Submitted to: Meeting Abstract
Publication Type: Abstract only
Publication Acceptance Date: 10/23/2007
Publication Date: 10/23/2007
Citation: Paustian, M., Janagama, H.K., Motiwala, A.S., Sreevatsan, S., Bannantine, J.P. 2007. Macrophage Transcriptional Response to Species-Adapted Mycobacterium avium subsp. Paratuberculosis Isolates: The Role of Pathogen Genotype in Host Response [abstract]. Abstract No. PA-072. p. 59. Interpretive Summary: This work examined the changes in immune system gene expression in response to several different isolates of Mycobacterium avium subsp. paratuberculosis, which is the bacterium that causes Johne’s Disease. The study revealed that changes in the genome of bacteria were reflected by changes in the response of cells that were infected with the bacteria. The findings of this work should be of interest to other scientists studying Johne’s Disease as well as researchers studying other host-pathogen interactions.

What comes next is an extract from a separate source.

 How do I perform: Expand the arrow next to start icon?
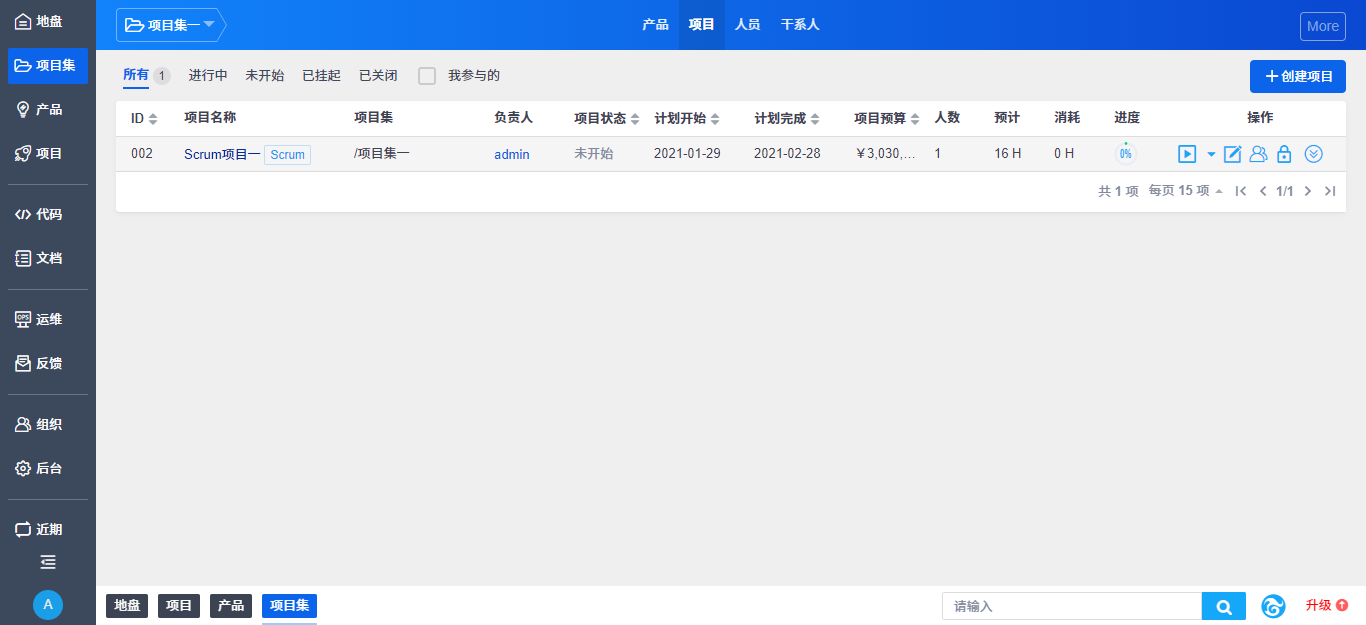tap(1211, 154)
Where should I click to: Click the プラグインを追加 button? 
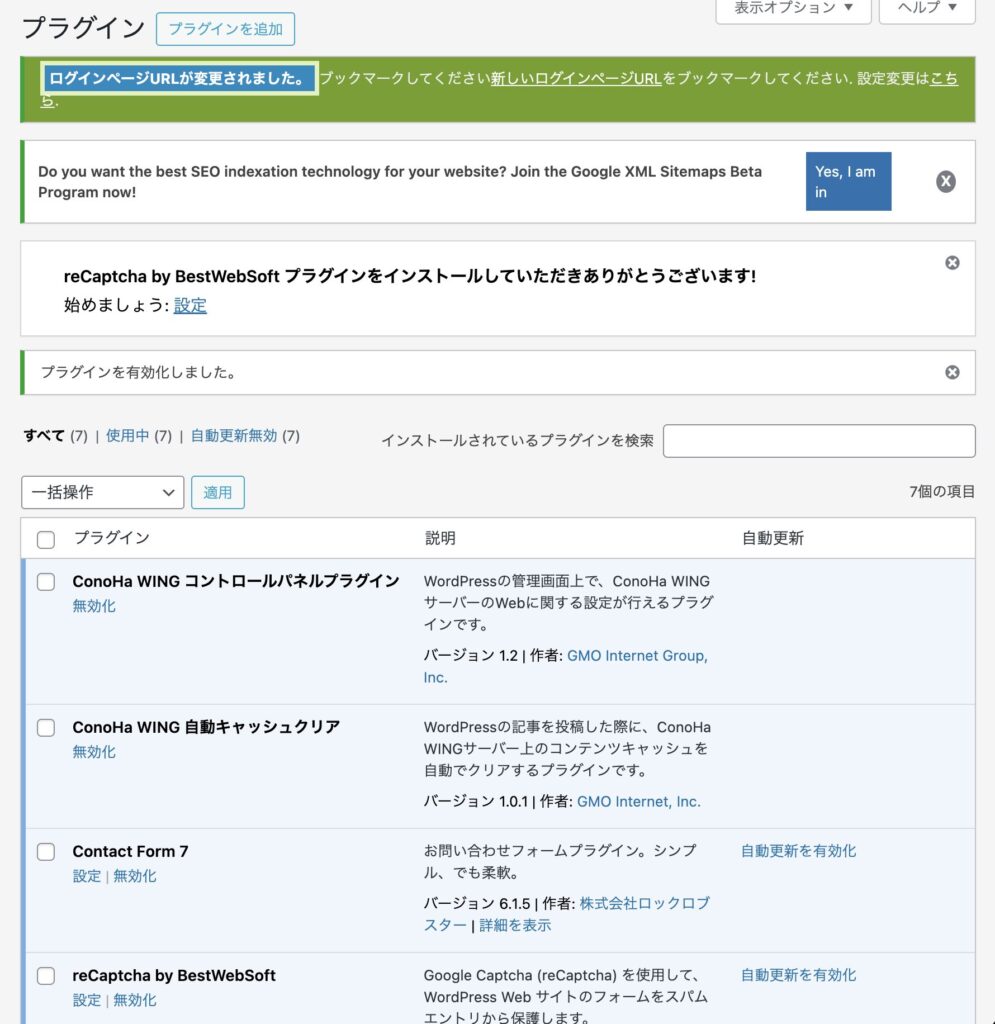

Technical Abstract: The transcriptional response of human and bovine macrophages to Mycobacterium avium subsp. paratuberculosis (M. paratuberculosis) isolates from cattle and sheep were examined using DNA microarrays. M. paratuberculosis is the etiologic agent of Johne’s Disease, a chronic infection of ruminant animals characterized by inflammation of the digestive tract leading to nutrient malabsorption and eventually death. Comparative genomic microarray hybridizations were used to identify large sequence polymorphisms (LSPs) in the genomes of M. paratuberculosis cattle and sheep isolates. Relative to cattle isolates, M. paratuberculosis sheep isolates are missing 33 genes and have gained an additional 77 genes that are homologous to sequences in the Mycobacterium avium subsp. avium genome. The M. paratuberculosis sheep and cattle isolates were used to infect a human monocytic cell line (THP-1 cells) as well as bovine monocyte derived macrophages obtained from an uninfected host. The transcriptional response of THP-1 cells was monitored using Human Genome U133 Affymetrix GeneChip microarrays, which identified 37 and 4,780 differentially transcribed genes in cells stimulated with M. paratuberculosis cattle or sheep isolates, respectively. The functional pathways included in these gene sets indicate that M. paratuberculosis sheep isolates induce a pro-inflammatory response that is not observed for cattle isolates. An analysis of the bovine macrophage transcriptional response to these isolates using whole-genome 70mer oligonucleotide microarrays is ongoing in order to determine the extent of differential transcription in the natural host. These results highlight the role that pathogen genotypes play in host response and provide insights into the genetic determinants of species specificity.